Lors du traitement d'une situation :

  • Réagir rapidement dès la connaissance des faits (obligation légale)
  • Garantir la confidentialité tout au long de la procédure
  • Traiter les accusations avec sérieux tout en respectant la présomption d'innocence
  • Protéger la victime contre toute représaille (article L.245-5)
  • Documenter toutes les étapes de l'enquête et les décisions prises
  • Informer la délégation du personnel de la situation et des mesures prises

Points de vigilance :

  • Les rumeurs ne suffisent pas : l'employeur doit avoir connaissance de faits précis
  • La gravité d'un propos unique peut justifier une sanction lourde (licenciement immédiat)
  • L'ancienneté du salarié ne protège pas contre un licenciement pour harcèlement sexuel avéré
  • Les témoins bénéficient également d'une protection contre les représailles (article L.245-5(2))

Rôle de l'ITM :

L'Inspection du travail et des mines est chargée de veiller à l'application des dispositions relatives au harcèlement sexuel et peut être saisie par le salarié ou la délégation du personnel.

Cadre juridique

Référence Objet
Art. L.245-1 Définition des salariés concernés (salariés, stagiaires, apprentis, étudiants)
Art. L.245-2 Définition du harcèlement sexuel et des trois conditions cumulatives
Art. L.245-3 Assimilation du harcèlement sexuel à une discrimination fondée sur le sexe
Art. L.245-4 Obligations de l'employeur et du salarié de s'abstenir de tout harcèlement
Art. L.245-5 Protection contre les représailles pour la victime et les témoins
Art. L.245-6 Rôle du délégué à l'égalité et de la délégation du personnel
Art. L.245-7 Droit de résiliation du contrat pour motif grave par la victime
Art. L.245-8 Compétence de l'ITM pour veiller à l'application des dispositions
Cour d'appel Luxembourg, 12 novembre 2009, n°34066 Jurisprudence sur la qualification des comportements
Jurisprudence constante Un seul acte peut constituer un harcèlement sexuel selon la gravité

Note

Cette fiche porte exclusivement sur le harcèlement sexuel tel que défini aux articles L.245-1 à L.245-8 du Code du travail luxembourgeois. Elle ne traite pas du harcèlement moral (articles L.246-1 à L.246-7) qui nécessite une répétition ou systématisation des comportements. La qualification de harcèlement sexuel repose sur une appréciation au cas par cas tenant compte de l'ensemble des circonstances.
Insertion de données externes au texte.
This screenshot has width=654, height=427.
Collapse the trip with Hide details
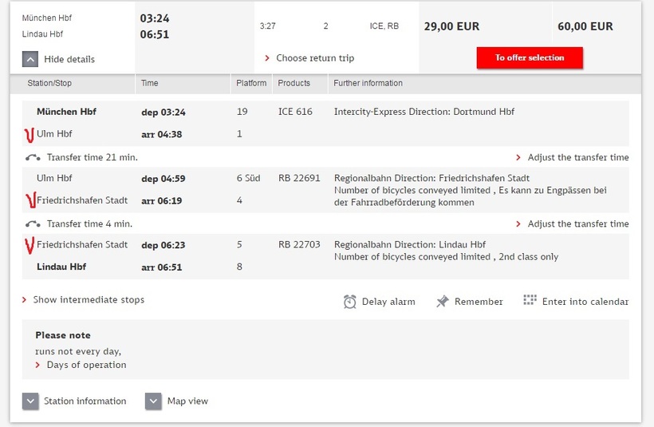pyautogui.click(x=69, y=59)
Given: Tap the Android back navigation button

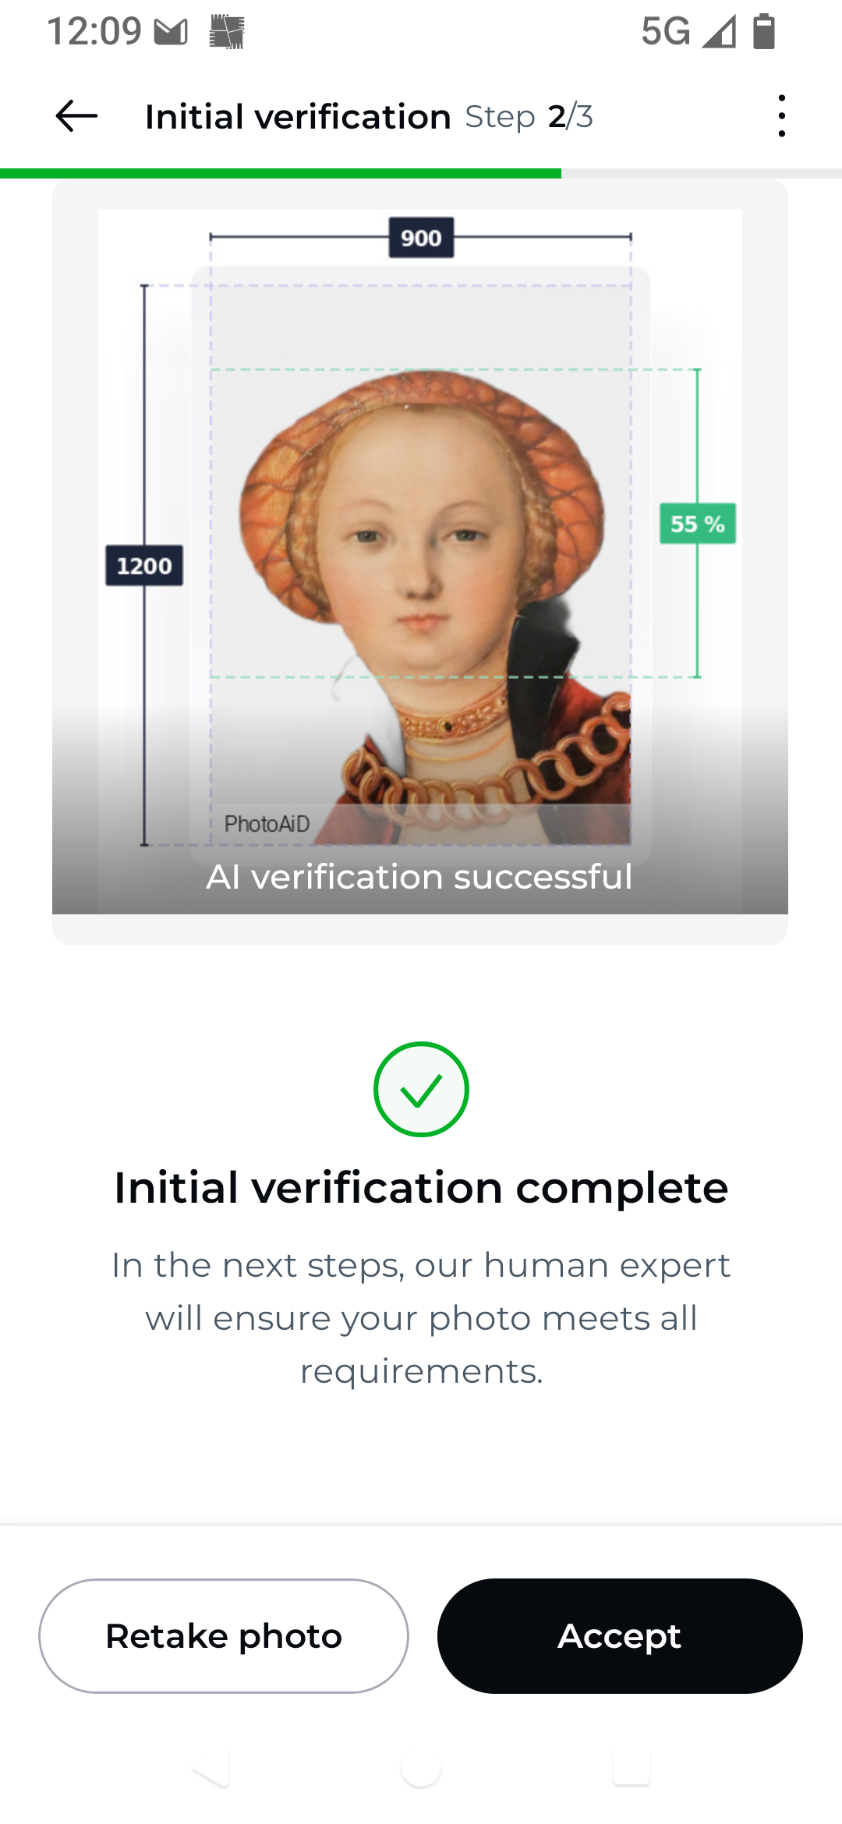Looking at the screenshot, I should (x=211, y=1768).
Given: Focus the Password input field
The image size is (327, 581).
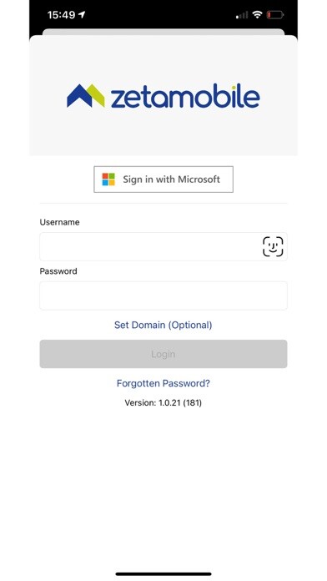Looking at the screenshot, I should pos(164,296).
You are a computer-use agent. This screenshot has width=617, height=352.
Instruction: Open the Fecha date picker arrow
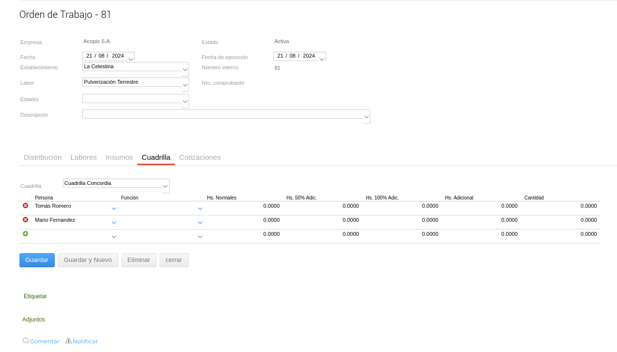pos(131,59)
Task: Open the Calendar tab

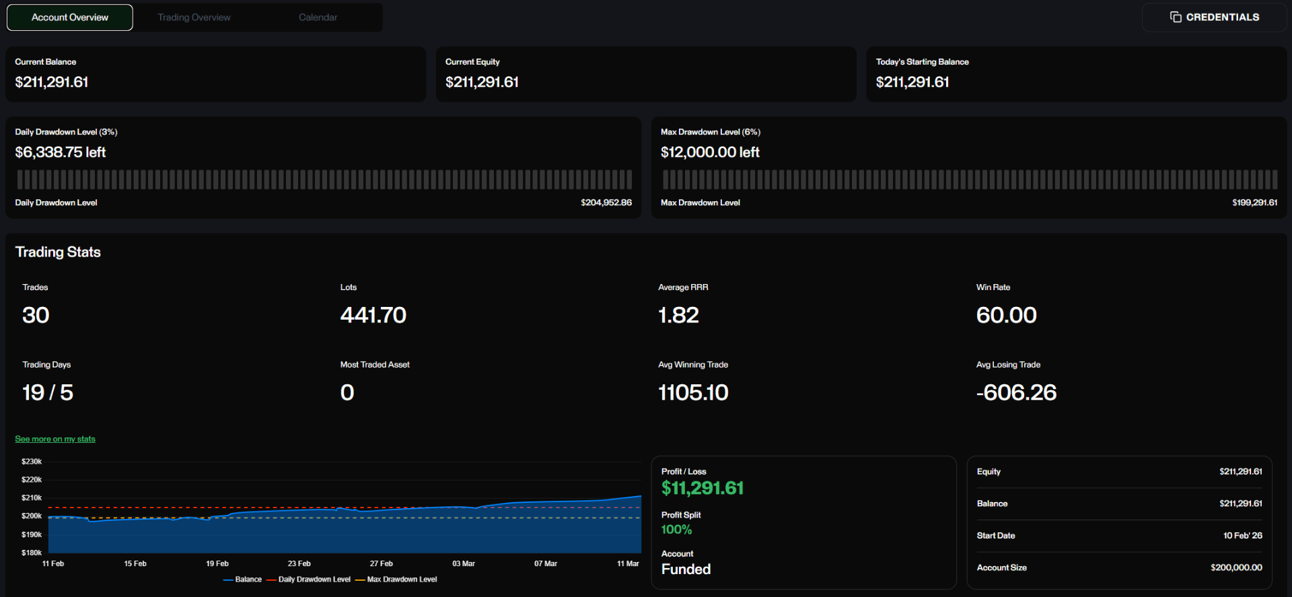Action: click(x=318, y=17)
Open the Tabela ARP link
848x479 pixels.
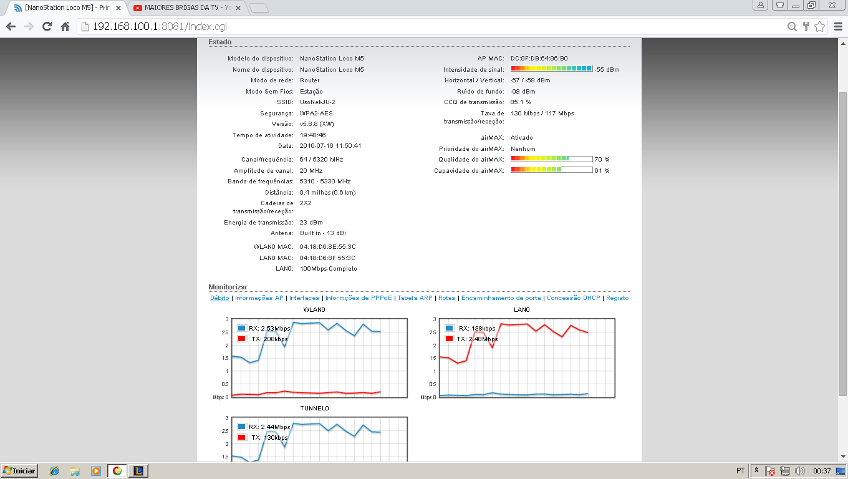point(415,298)
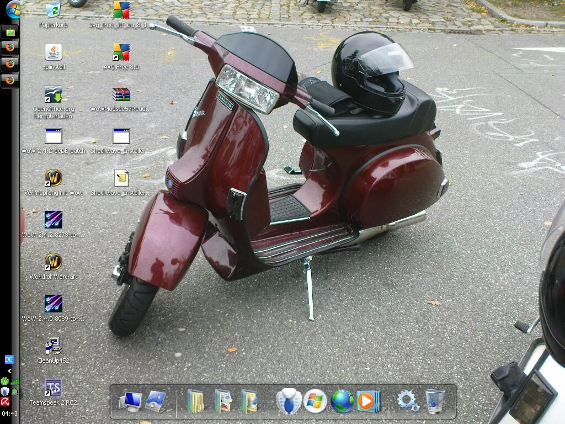Click the clock showing 04:43

[9, 414]
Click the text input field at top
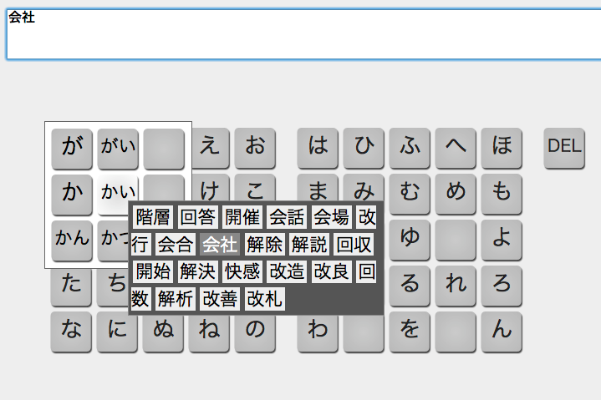The image size is (601, 400). (301, 34)
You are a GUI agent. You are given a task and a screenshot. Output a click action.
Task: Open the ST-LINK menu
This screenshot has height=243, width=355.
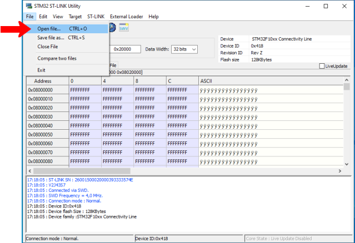97,17
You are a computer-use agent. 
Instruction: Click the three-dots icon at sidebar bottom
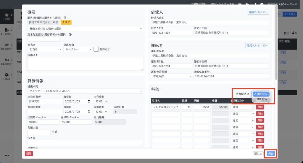point(7,155)
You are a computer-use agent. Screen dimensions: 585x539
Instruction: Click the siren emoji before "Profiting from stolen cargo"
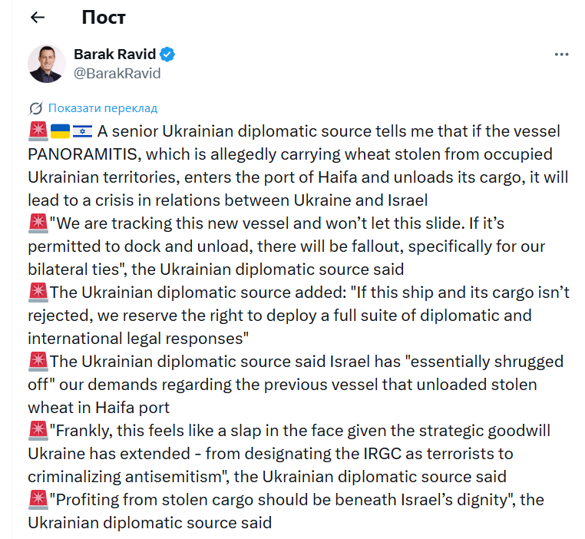(38, 500)
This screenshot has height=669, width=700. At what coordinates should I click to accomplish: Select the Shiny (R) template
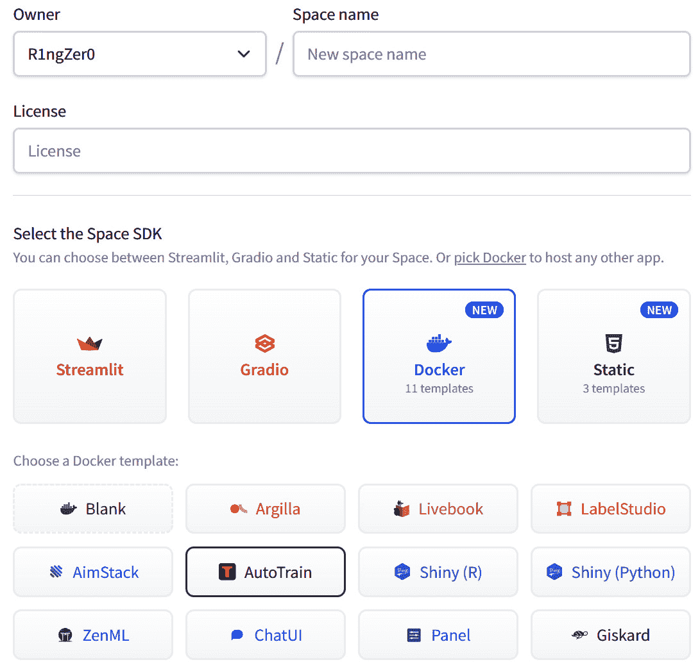[x=438, y=572]

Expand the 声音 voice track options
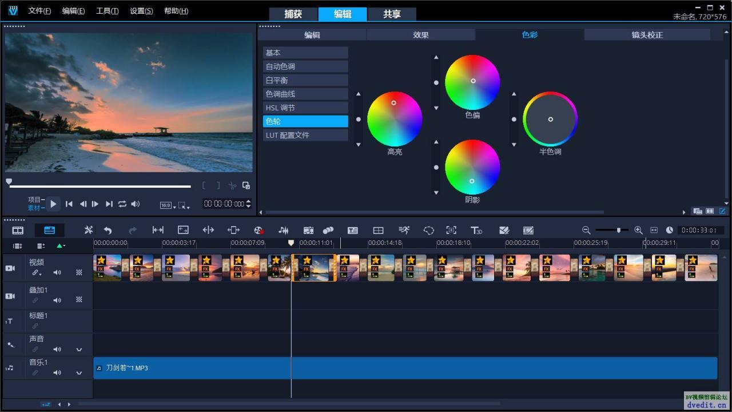(79, 349)
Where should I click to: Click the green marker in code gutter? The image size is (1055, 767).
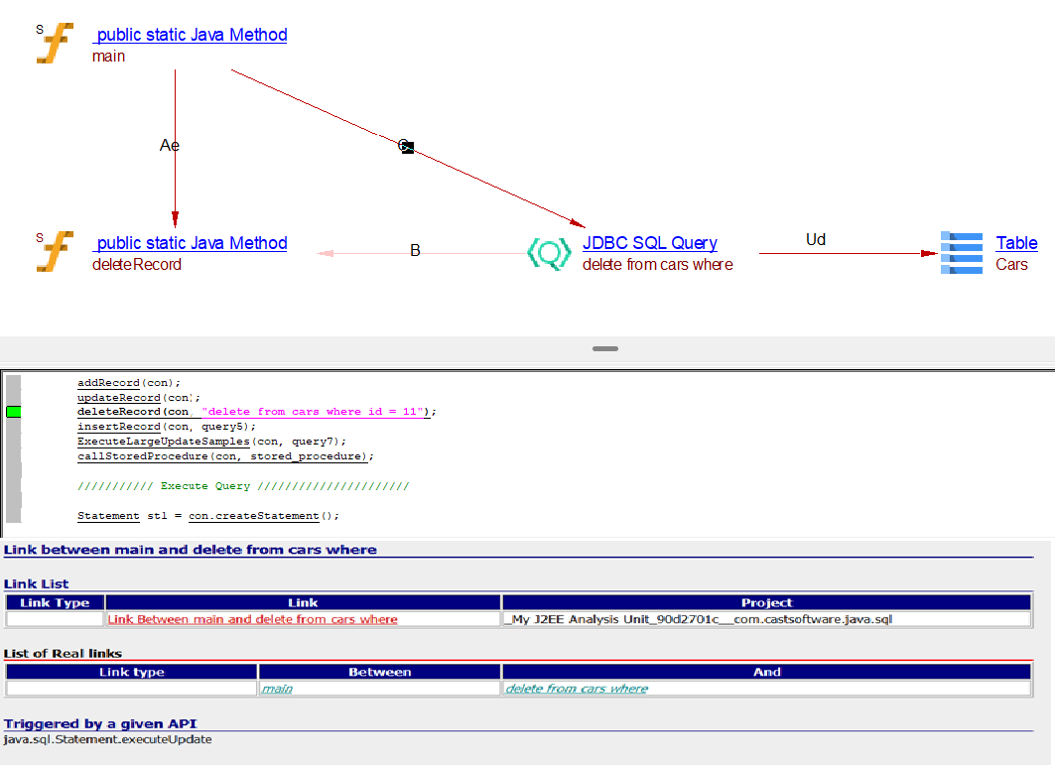14,412
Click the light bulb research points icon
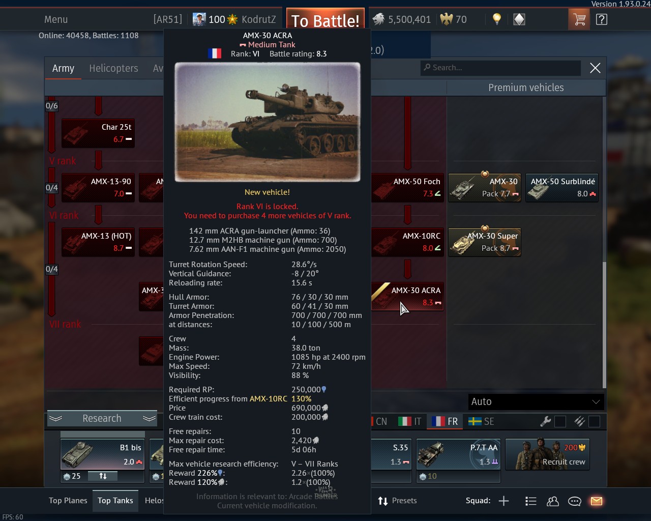The width and height of the screenshot is (651, 521). (497, 19)
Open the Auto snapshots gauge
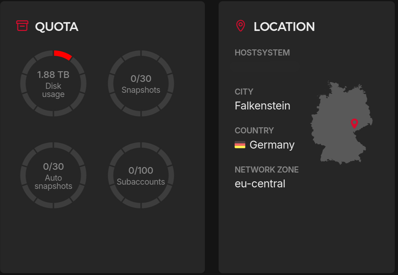The width and height of the screenshot is (398, 275). pos(53,175)
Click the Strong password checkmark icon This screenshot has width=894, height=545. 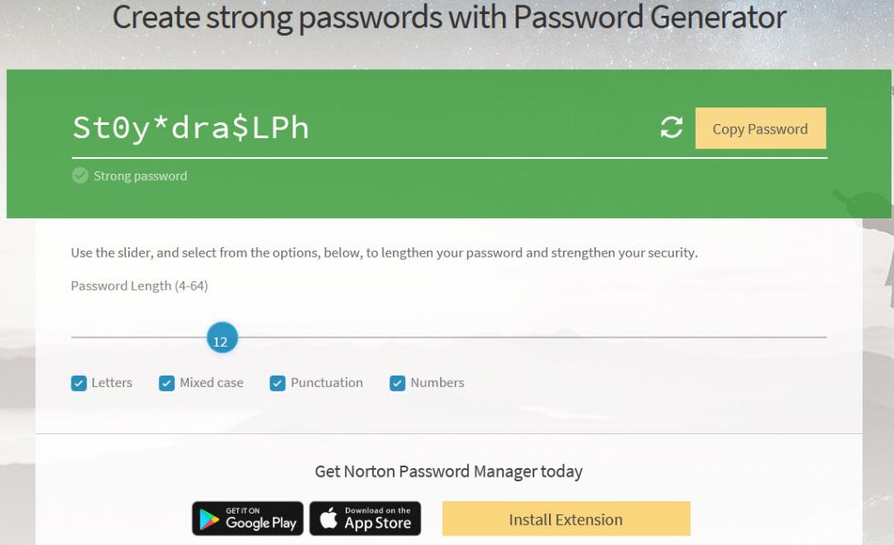pos(79,175)
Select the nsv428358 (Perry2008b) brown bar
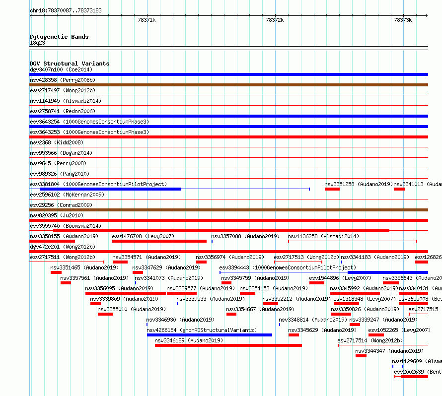The image size is (442, 396). pyautogui.click(x=228, y=85)
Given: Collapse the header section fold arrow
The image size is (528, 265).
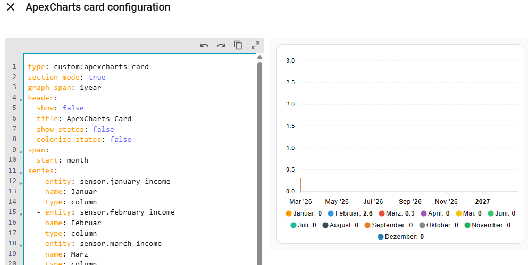Looking at the screenshot, I should (21, 99).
L'employeur qui omet de prendre les mesures nécessaires pour faire cesser le harcèlement sexuel engage sa responsabilité et peut être condamné à verser des dommages et intérêts à la victime. Les propos à connotation sexuelle ne constituent pas automatiquement du harcèlement : l'analyse doit porter sur les trois conditions cumulatives prévues par la loi et sur le ressenti de la victime face à ces propos.